I think the problem you are running into is that the details of pragma
handling are not defined by the C++ standard, and therefore a portable solution may not be possible, however I do not know that for sure.
The preprocessor comprises multiple stages, and this is where macro magic happens, but it is not clear which stage handles pragma
. For the record, the following compiles fine for me with CUDA 12.3 on Windows using MSVC 2019 as the host compiler, and the disassembly shows the desired amount of unrolling (I tried factors of 1, 2, 4, and 8):
#define UNROLL_FACTOR 4
__global__ void kernel (const float * __restrict__ x,
const float * __restrict__ y,
float * __restrict__ z,
int len)
{
int stride = gridDim.x * blockDim.x;
int tid = blockDim.x * blockIdx.x + threadIdx.x;
#pragma unroll UNROLL_FACTOR
for (int i = tid; i < len; i += stride) {
z[i] = x[i] + y[i];
}
}
int main (void)
{
kernel<<<1,1>>>(0,0,0,0);
return 0;
}
There is a predefined C++ macro _Pragma()

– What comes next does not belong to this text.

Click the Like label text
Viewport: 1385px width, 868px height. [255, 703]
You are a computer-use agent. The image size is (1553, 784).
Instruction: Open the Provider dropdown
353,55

that takes a string argument and that is an operator that can be incorporated into macros. This can be used instead of #pragma
. The following works for me in the compilation context specified above:
_Pragma ("unroll " UNROLL_FACTOR)
If this does not work in your compilation environment, depending on which pre-processor phase handles pragma
you may want to experiment with stringifying UNROLL_FACTOR
, etc.
[Later:]
Experimenting a bit, it seems that the pre-processor of the host compiler on Linux (i.e., gcc
) processes #pragma
very early, ahead of any macro expansions, and this seems to apply to _Pragma()
as well. Bummer.